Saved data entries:
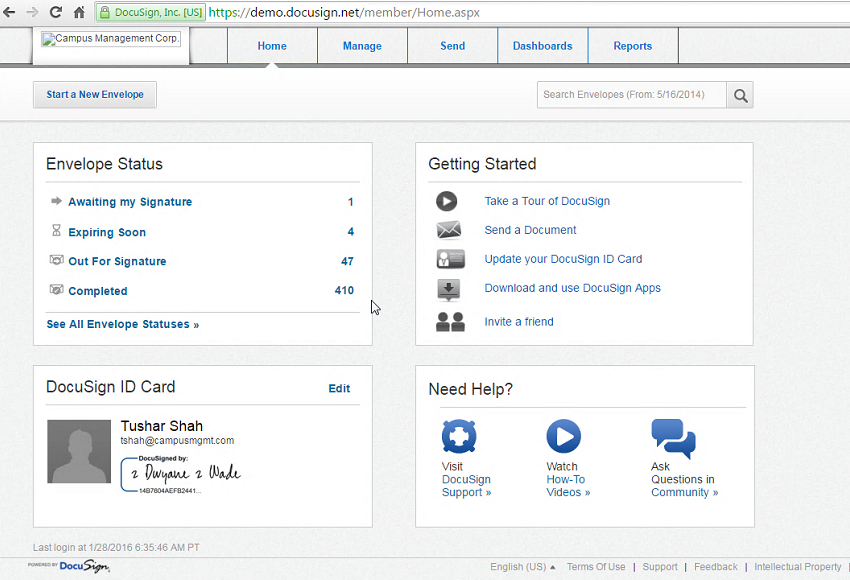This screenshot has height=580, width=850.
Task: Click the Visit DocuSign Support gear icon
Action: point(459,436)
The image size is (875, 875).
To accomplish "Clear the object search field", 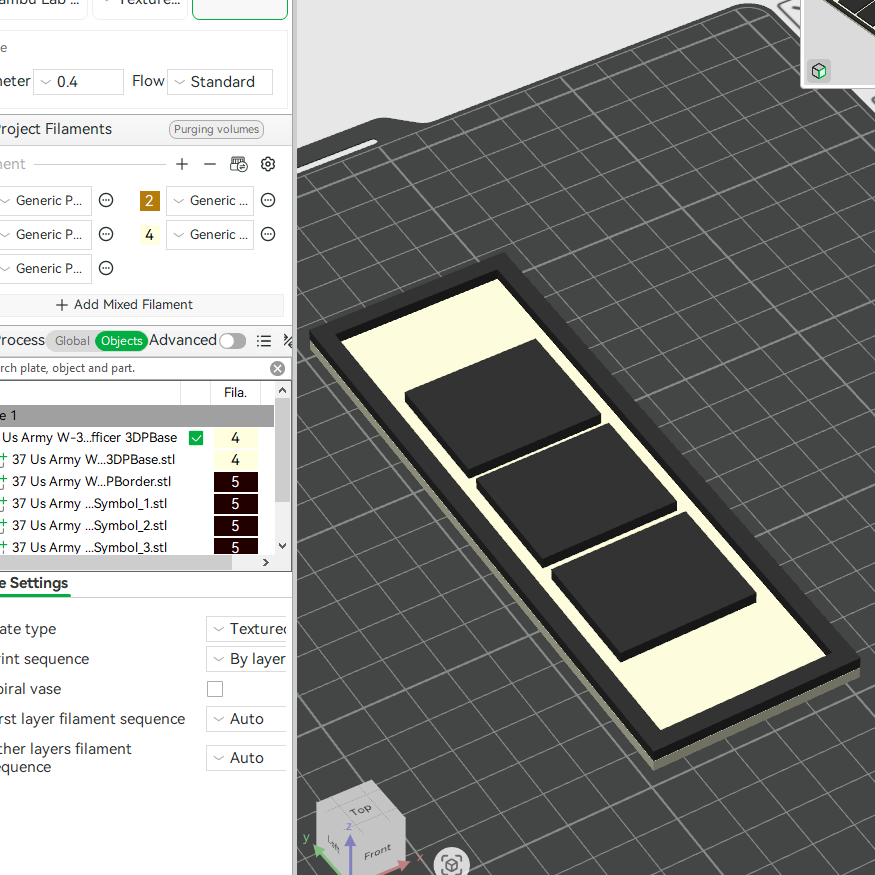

--- TASK STATEMENT ---
Quote, please, only the lines running from the one with "The image size is (875, 875)." down to the final line of the data above, keeping both ends and skipping the pictures.

--- RESPONSE AREA ---
The image size is (875, 875).
To accomplish "Clear the object search field", 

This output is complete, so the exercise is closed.